James Vickers
2006 Outstanding Alumni
- 1986 B.S., Physics, Purdue University
- 1996 Ph.D., Physics, University of California
Dr. James Vickers is chief technology officer and founder of T-Metrics. Seeking work experience after graduation from Purdue, he deferred graduate school and accepted employment at AT&T Bell Laboratories in Murray Hill, NJ, where surrounded by two thousand Ph. D. scientists, he studied semiconductor surface physics using an ultra-high vacuum scanning tunneling microscope. Eventually he succumbed to group mentality and entered the Physics program at the University of California in Berkeley, where he earned his own Ph. D. in 1996. Although he had intended to remain in solid state physics, he became, instead, a rocket scientist studying atmospheric physics, ultimately launching four sounding rockets and one small satellite during his days as a graduate student and then a post-doc.
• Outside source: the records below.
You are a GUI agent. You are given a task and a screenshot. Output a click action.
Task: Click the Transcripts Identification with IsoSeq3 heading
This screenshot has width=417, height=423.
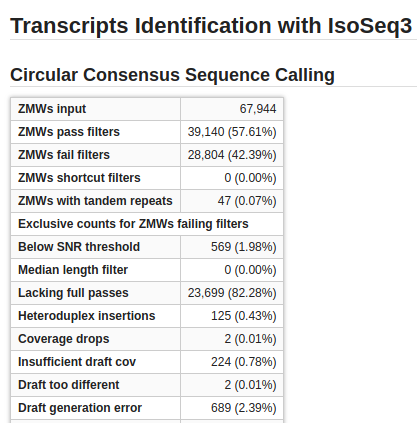click(211, 26)
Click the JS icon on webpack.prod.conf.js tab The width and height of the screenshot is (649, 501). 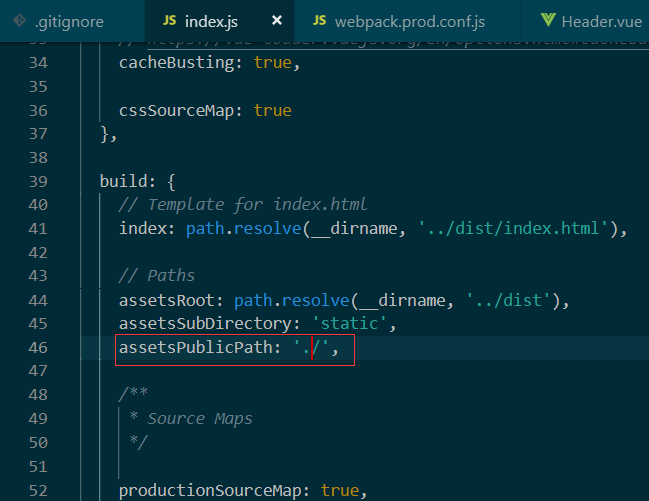320,20
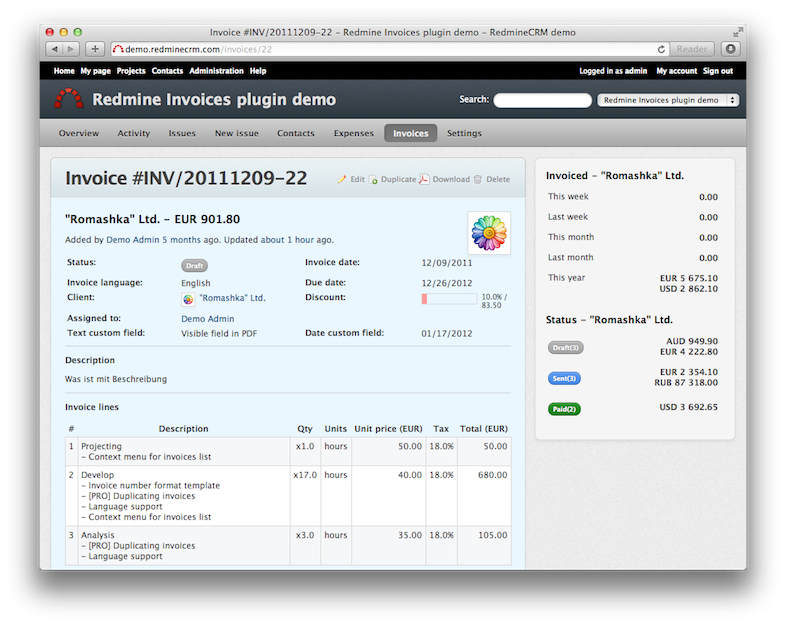786x625 pixels.
Task: Click the Sent(3) status badge
Action: (565, 378)
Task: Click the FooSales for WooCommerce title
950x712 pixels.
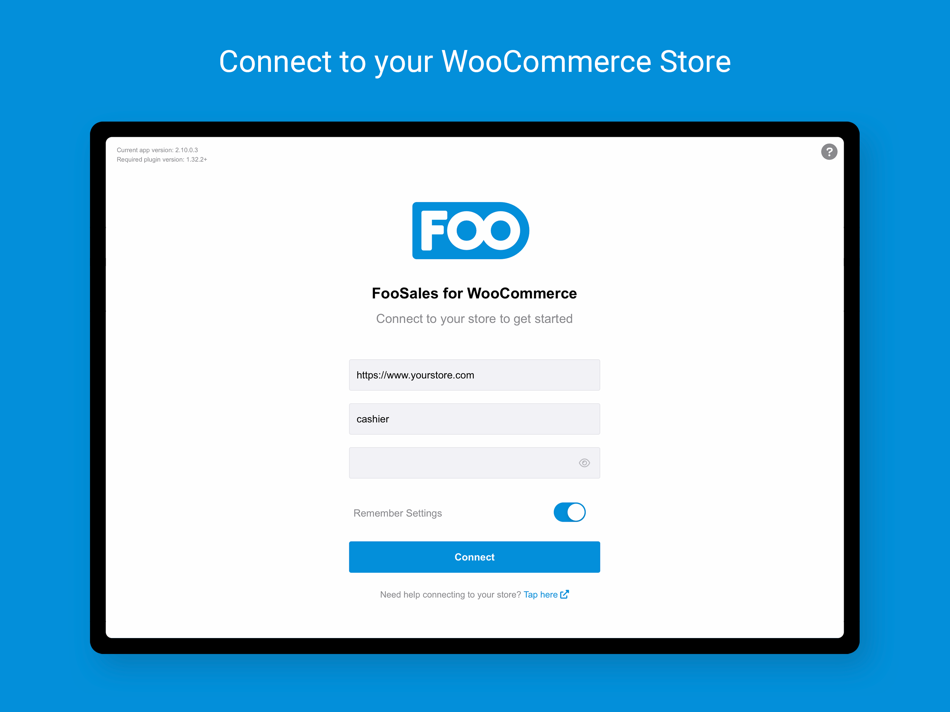Action: click(474, 293)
After the rigor of working four years on most aspects of a satellite project, and the excitement of its launch into a perfect orbit from an experimental rocket that had crashed on its three previous missions, his renewed hopes were, alas, dashed by a common sign error, which caused the spacecraft to align its only solar panel in an anti-sunward direction. Thus left pondering the vagaries of space missions, Dr. Vickers decided a career change was in order and opted for the safety of a Silicon-Valley startup, which he co-founded in 1998 with a fellow Purdue Physics graduate. The company, Optonics, designed and produced a picosecond-timing diagnostic tool akin to a very high-speed optical oscilloscope, which was used for debugging complex integrated circuits. Optonics grew to over forty employees before personality conflicts, culminating in a boardroom arrest, led to its sale to a larger company in 2003. Dr. Vickers is currently pursuing a second startup company, once again with the same fellow Purdue Physics graduate.